Tuesday, September 15, 2015

Autobiographical Interlude

libya
:: worldatlas ::

How did I get to be "kicked back" in the Steve Holden Chair of Computer Science (large recliner), here in the Blue House, Asylum District -- and what does that mean for humanity?

That sounds like a good B-movie opening; that's right we're low budget.  I'm not going to tell a story of how I amassed a great pile of drachmas (pesos, lira).

Jack, my dad, wanted to practice his profession with a blanker slate than a busy metro area like Portland could offer -- which makes sense given his PhD work was in regional planning for less developed nations (we could say "Third World").  By the end of the 1960s, after some good years in Portland, we ended up in Rome as a family, so he could easily commute to the "project site" otherwise known as Libya.

From Rome we moved to Florida, with a few weeks in Ramallah, Palestine that summer, working with AFSC (a Quaker NGO, founded by a philosophy professor and Friends).

I'd attended both Junior English School of Rome, and American Overseas School of Rome, which we called OSR (ASOR today).

Then after Bradenton, we moved to the Philippines, arriving near the start of martial law under Marcos and cronies. I attend the International School (IS) in Makati.  Dad worked for the UN, USAID, University of the Philippines.

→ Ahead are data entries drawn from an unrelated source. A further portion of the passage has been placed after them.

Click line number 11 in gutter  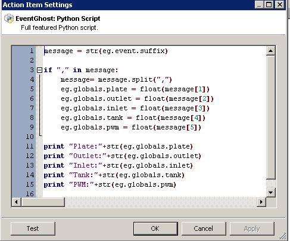[x=30, y=146]
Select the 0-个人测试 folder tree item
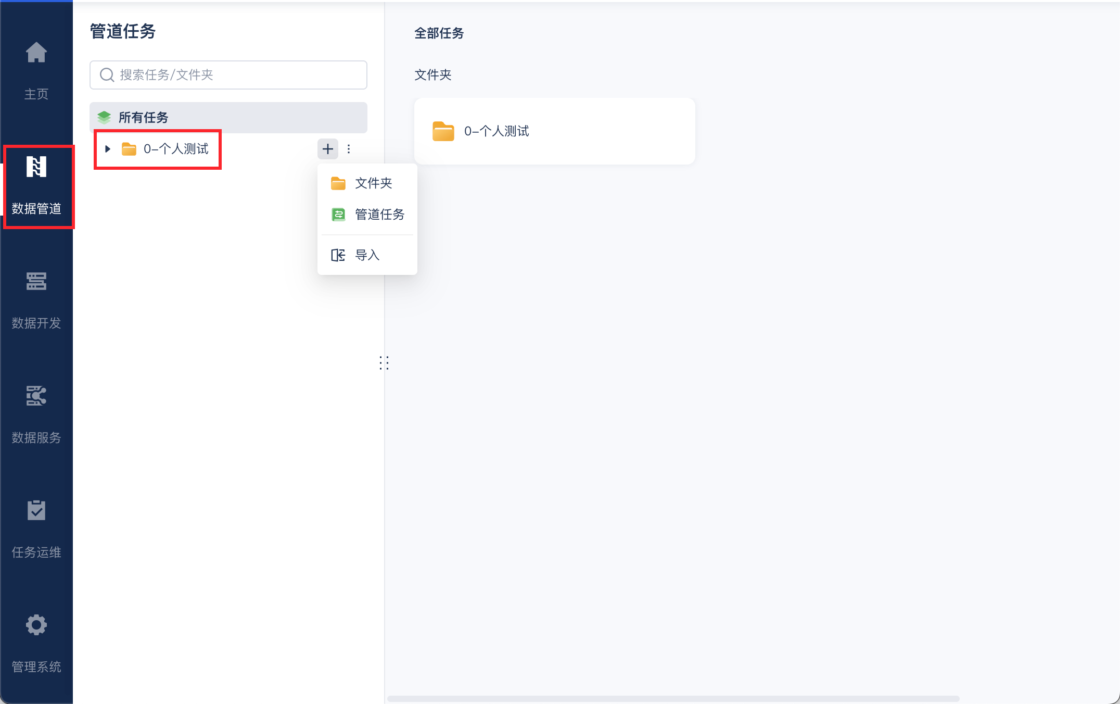The width and height of the screenshot is (1120, 704). [x=176, y=149]
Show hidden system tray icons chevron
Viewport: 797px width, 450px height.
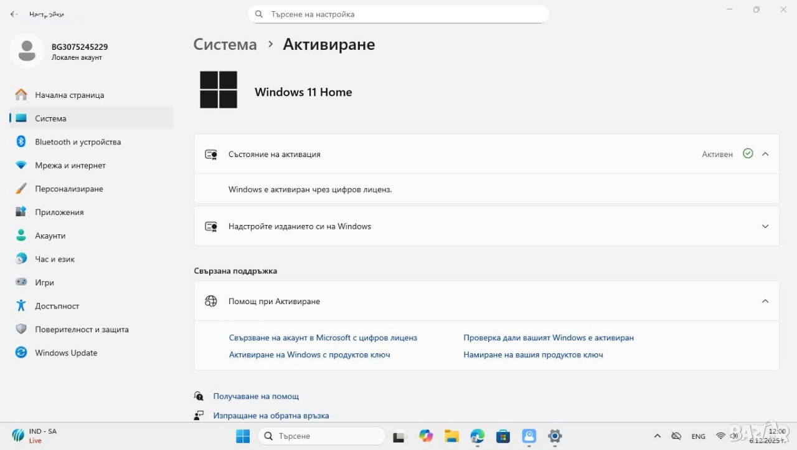point(657,436)
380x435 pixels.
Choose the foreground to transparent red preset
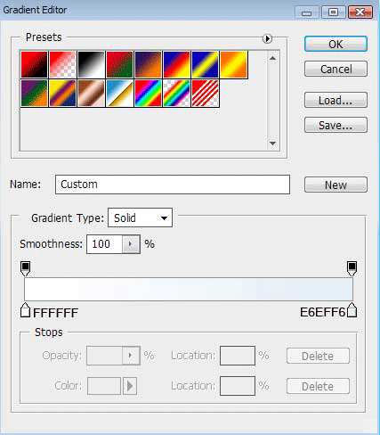62,64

At that point, having finished high school, I branched off on my own trajectory, but continued visiting "home base" as it moved around, after that, to Egypt (Cairo), Bangladesh (Dhaka), Bhutan (Thimphu) and Lesotho (Maseru) in that order.  My younger sister pursued higher education in Ohio and New Jersey, ending up in Greater LA.

My dad was killed in a car crash in South Africa (RSA) in October 2000, and my mom, who sustained injuries, and was not expected to live, divides her year between myself and my sister.  She's in good health at 86 and continues her peace activism.

Carol his a history degree from Ateneo de Manila, a Jesuit college.  She knows a lot about St. Francis and also his friend Jacopa, an admirer from a powerful family in Rome at that time (a period she intensely studied).

Now I'm back in Portland, Oregon, have been since 1985, having left for Rome after 2nd grade.

I was joined by Dawn Wicca, as a business partner and later as my wife, from the 1990s to 2007, when she died of breast cancer.  Dawn was survived by two daughters, one from her previous marriage.  She was from Ohio, then Florida, an activist in the women's self help movement, and a bookkeeper, specializing in non-profit accounting.

From the Philippines I moved to Princeton for four years of university then kicked around the east coast, living in Jersey City, DC, Brooklyn, Queens, Apple Valley NC, before returning to Portland, by way of Bangladesh.

Dad's PhD work in planning had been at the University of Chicago.  He was completing that work when I was born, in 1958.  Both parents were Quakers by then, pacifists by leaning and training.  That accounts for the AFSC work, which I continued in my own way.

Carol (mom) was active in Women's Strike for Peace, and later WILPF (Women's International League for Peace and Freedom).

Post Princeton, I continued my interest in "futurism", encouraged by the example of my dad (his big picture plans for Libya and other countries were about anticipating needs for the next fifty years or so). By high school I'd become an avid reader of science fiction, and movie goer.  These traits are reflected in my blogs.

My foci at Princeton were myriad, though with philosophy paramount.  The combination of futurism, philosophy and international affairs (which I studied through Woodrow Wilson school courses) remains an evident source of thematic content in my writing and life's work.

My Quaker background led me to such writers as Kenneth Boulding, and later Dawn and I joined a group called Quaker Economics led by Joe Havens.  Joe's wife Teresina was an avid student of Buddhism and we were also members of her group.

Dawn and her first daughter joined me on a trip to Bhutan during which we visited the temple to Tara at Tongsa, for which figure our second daughter was named.  She is now college aged.

If I start talking about my career I'll start sounding like I'm giving my resume.  I might as well just link to it instead.